Ma tant’è, credo alla fine che quei figuri si siano tenuti ben lontani dal teatro, in questi giorni, almeno a giudicare dai pienoni e dagli applausi: a meno d’una tardiva conversione dell’ultim’ora sull’onda emotiva che dona il vederlo sul serio, questo prezioso allestimento.

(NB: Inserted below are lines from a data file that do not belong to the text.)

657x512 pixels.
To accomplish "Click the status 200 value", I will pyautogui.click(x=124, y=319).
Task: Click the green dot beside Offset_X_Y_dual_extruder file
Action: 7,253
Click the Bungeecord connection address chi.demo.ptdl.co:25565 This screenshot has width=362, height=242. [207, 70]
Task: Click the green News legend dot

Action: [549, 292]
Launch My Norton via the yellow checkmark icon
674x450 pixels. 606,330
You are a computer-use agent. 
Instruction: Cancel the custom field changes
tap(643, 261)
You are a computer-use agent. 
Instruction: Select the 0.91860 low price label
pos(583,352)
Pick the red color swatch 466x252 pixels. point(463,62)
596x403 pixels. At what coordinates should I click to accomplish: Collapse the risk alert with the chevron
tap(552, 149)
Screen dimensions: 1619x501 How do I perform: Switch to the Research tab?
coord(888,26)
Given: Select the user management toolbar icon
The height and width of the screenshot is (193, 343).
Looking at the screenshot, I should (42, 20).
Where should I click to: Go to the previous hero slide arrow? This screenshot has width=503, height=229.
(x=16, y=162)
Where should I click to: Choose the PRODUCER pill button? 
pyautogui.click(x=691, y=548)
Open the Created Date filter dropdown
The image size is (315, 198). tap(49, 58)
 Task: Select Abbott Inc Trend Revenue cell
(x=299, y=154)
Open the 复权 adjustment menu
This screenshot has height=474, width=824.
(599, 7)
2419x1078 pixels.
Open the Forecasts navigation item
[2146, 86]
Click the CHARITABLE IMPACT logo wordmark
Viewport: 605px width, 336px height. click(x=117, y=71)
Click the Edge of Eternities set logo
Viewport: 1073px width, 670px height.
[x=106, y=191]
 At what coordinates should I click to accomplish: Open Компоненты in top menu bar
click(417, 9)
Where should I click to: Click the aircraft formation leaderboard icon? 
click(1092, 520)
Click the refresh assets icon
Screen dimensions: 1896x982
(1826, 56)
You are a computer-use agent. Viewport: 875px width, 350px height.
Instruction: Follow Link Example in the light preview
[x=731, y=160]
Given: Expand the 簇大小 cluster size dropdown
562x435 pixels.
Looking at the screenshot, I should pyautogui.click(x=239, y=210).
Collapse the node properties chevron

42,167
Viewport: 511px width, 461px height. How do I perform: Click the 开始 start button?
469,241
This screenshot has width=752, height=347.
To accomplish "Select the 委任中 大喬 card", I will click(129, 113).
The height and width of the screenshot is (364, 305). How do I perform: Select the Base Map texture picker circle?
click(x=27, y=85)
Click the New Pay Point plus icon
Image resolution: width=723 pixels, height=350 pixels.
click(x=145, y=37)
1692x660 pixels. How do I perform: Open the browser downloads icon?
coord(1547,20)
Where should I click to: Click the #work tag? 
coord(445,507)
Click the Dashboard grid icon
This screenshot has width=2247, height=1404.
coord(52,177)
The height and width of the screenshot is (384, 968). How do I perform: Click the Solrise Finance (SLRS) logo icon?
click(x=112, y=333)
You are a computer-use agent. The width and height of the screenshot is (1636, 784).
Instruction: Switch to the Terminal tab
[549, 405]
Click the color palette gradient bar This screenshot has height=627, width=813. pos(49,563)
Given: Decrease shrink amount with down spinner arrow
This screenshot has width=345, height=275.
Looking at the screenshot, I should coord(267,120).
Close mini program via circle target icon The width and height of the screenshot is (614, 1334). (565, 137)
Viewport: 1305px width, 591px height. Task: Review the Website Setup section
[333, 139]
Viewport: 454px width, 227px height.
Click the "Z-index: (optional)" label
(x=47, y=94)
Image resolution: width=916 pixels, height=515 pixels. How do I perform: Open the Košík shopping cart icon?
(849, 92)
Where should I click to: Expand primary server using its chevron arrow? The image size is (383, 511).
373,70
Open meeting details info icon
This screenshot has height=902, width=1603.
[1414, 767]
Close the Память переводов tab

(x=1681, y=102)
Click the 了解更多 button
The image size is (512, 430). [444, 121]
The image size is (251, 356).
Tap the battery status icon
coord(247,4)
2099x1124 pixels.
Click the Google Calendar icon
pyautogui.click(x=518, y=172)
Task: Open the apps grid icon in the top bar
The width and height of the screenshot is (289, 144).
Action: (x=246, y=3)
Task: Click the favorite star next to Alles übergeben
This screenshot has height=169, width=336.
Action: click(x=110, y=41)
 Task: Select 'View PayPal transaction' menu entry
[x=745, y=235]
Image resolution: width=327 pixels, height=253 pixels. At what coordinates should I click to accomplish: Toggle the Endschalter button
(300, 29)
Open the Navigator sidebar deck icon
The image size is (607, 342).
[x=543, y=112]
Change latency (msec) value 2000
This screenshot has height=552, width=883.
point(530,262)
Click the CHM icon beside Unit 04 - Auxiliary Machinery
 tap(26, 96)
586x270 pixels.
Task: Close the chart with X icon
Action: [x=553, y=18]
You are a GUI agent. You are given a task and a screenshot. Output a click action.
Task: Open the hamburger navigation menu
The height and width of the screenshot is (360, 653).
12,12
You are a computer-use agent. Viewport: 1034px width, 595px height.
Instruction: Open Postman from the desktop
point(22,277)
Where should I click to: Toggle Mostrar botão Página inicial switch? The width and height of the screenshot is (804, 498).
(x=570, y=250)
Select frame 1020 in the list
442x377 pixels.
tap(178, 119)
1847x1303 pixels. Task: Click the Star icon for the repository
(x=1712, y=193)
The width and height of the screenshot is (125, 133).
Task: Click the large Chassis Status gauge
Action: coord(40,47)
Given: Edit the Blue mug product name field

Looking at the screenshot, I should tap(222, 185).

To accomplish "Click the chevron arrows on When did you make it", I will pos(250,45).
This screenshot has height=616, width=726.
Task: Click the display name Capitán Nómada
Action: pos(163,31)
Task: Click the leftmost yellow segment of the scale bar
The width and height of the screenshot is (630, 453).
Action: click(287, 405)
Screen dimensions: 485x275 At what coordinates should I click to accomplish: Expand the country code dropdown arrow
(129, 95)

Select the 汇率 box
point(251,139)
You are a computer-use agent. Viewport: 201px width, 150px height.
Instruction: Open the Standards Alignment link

Perché poi, alla fine, la regia della Dante altro non fa che metter sulla scena, (ri)creando ogni sera il compiersi del gesto teatrale, un giocattolo già perfetto, smontarlo ed aprirlo non conviene, la storia d’amore e morte funziona già benissimo così; se mai, occorre magari dar corpo a suggestioni ispirate dalla partitura stessa e dalle emozioni che suscita, attimi di perduto e bambinesco incanto di fronte all’ineluttabilità delle cose, la miseria e il freddo, l’inverno e la neve a fiocchi che trasmuta nel turbinìo variopinto di petali di finti fior aspettando il sole e la morte, gli alberelli d’un Natale sognato da un bambino che scendono dal cielo come le figurelle del signore in bombetta di Magritte, i gendarmi come i crociati delle illustrazioni dei libri di lettura, un mondo di (sur)realtà che alcuni, anche in sala, fanno in fretta – per paura o per noia o per pigrizia – a scambiar per tradizione acquosa e stinta, laddove invece la potenza del sogno imperversa e rugge, se pure con immensa tenerezza e rispetto.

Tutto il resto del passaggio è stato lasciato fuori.